Work item:
When you reach the records, transcribe each one exactly.

Stored dataset items:
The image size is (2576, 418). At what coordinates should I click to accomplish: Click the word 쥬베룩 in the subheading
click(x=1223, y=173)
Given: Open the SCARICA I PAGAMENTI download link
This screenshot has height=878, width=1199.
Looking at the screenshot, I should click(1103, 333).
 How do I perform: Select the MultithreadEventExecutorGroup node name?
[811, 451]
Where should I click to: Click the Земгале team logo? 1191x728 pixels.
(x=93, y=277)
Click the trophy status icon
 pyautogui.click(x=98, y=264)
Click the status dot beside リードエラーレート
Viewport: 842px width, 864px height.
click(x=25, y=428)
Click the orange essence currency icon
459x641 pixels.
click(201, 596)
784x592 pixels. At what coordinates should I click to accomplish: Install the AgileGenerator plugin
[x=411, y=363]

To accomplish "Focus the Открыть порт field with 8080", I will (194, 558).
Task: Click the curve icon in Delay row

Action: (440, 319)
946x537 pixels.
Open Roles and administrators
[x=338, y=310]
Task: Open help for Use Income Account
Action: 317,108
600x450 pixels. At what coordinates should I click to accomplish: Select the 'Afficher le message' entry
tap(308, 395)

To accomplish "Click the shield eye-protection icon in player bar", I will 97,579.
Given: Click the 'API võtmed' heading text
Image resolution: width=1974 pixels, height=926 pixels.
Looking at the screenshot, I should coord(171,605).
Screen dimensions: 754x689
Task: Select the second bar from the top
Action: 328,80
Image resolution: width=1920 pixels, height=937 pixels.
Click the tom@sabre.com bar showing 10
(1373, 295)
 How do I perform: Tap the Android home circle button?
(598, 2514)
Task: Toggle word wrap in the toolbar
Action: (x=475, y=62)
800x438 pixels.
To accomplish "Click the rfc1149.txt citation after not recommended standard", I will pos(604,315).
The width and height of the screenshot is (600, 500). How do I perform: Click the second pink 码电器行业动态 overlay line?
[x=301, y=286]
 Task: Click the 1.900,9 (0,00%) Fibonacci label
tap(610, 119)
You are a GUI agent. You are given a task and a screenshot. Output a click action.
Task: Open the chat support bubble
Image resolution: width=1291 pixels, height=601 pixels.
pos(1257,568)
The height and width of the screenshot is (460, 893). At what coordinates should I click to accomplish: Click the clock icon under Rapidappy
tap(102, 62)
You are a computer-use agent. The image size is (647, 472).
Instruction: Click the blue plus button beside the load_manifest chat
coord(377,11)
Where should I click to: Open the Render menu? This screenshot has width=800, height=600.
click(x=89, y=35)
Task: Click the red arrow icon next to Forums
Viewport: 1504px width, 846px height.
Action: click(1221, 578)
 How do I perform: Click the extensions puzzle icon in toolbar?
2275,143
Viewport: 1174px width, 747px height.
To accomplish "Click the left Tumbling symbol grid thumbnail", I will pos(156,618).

Response to the exercise:
The image size is (2576, 418). At what coordinates should I click to accomplish: Click the word 쥬베룩 in the subheading
click(x=1223, y=173)
Given: Open the SCARICA I PAGAMENTI download link
This screenshot has height=878, width=1199.
Looking at the screenshot, I should click(1103, 333).
 How do I perform: Select the MultithreadEventExecutorGroup node name?
[811, 451]
Where should I click to: Click the Земгале team logo? 1191x728 pixels.
(x=93, y=277)
Click the trophy status icon
 pyautogui.click(x=98, y=264)
Click the status dot beside リードエラーレート
Viewport: 842px width, 864px height.
click(x=25, y=428)
Click the orange essence currency icon
459x641 pixels.
click(201, 596)
784x592 pixels. At what coordinates should I click to accomplish: Install the AgileGenerator plugin
[x=411, y=363]

To accomplish "Focus the Открыть порт field with 8080", I will (194, 558).
Task: Click the curve icon in Delay row

Action: (440, 319)
946x537 pixels.
Open Roles and administrators
[x=338, y=310]
Task: Open help for Use Income Account
Action: 317,108
600x450 pixels. At what coordinates should I click to accomplish: Select the 'Afficher le message' entry
tap(308, 395)

To accomplish "Click the shield eye-protection icon in player bar", I will 97,579.
Given: Click the 'API võtmed' heading text
Image resolution: width=1974 pixels, height=926 pixels.
Looking at the screenshot, I should coord(171,605).
Screen dimensions: 754x689
Task: Select the second bar from the top
Action: 328,80
Image resolution: width=1920 pixels, height=937 pixels.
Click the tom@sabre.com bar showing 10
(1373, 295)
 How do I perform: Tap the Android home circle button?
(598, 2514)
Task: Toggle word wrap in the toolbar
Action: (x=475, y=62)
800x438 pixels.
To accomplish "Click the rfc1149.txt citation after not recommended standard", I will pos(604,315).
The width and height of the screenshot is (600, 500). How do I perform: Click the second pink 码电器行业动态 overlay line?
[x=301, y=286]
 Task: Click the 1.900,9 (0,00%) Fibonacci label
tap(610, 119)
You are a GUI agent. You are given a task and a screenshot. Output a click action.
Task: Open the chat support bubble
Image resolution: width=1291 pixels, height=601 pixels.
pos(1257,568)
The height and width of the screenshot is (460, 893). At what coordinates should I click to accomplish: Click the clock icon under Rapidappy
tap(102, 62)
You are a computer-use agent. The image size is (647, 472).
Instruction: Click the blue plus button beside the load_manifest chat
coord(377,11)
Where should I click to: Open the Render menu? This screenshot has width=800, height=600.
click(x=89, y=35)
Task: Click the red arrow icon next to Forums
Viewport: 1504px width, 846px height.
Action: click(1221, 578)
 How do I perform: Click the extensions puzzle icon in toolbar?
2275,143
Viewport: 1174px width, 747px height.
To accomplish "Click the left Tumbling symbol grid thumbnail", I will pos(156,618).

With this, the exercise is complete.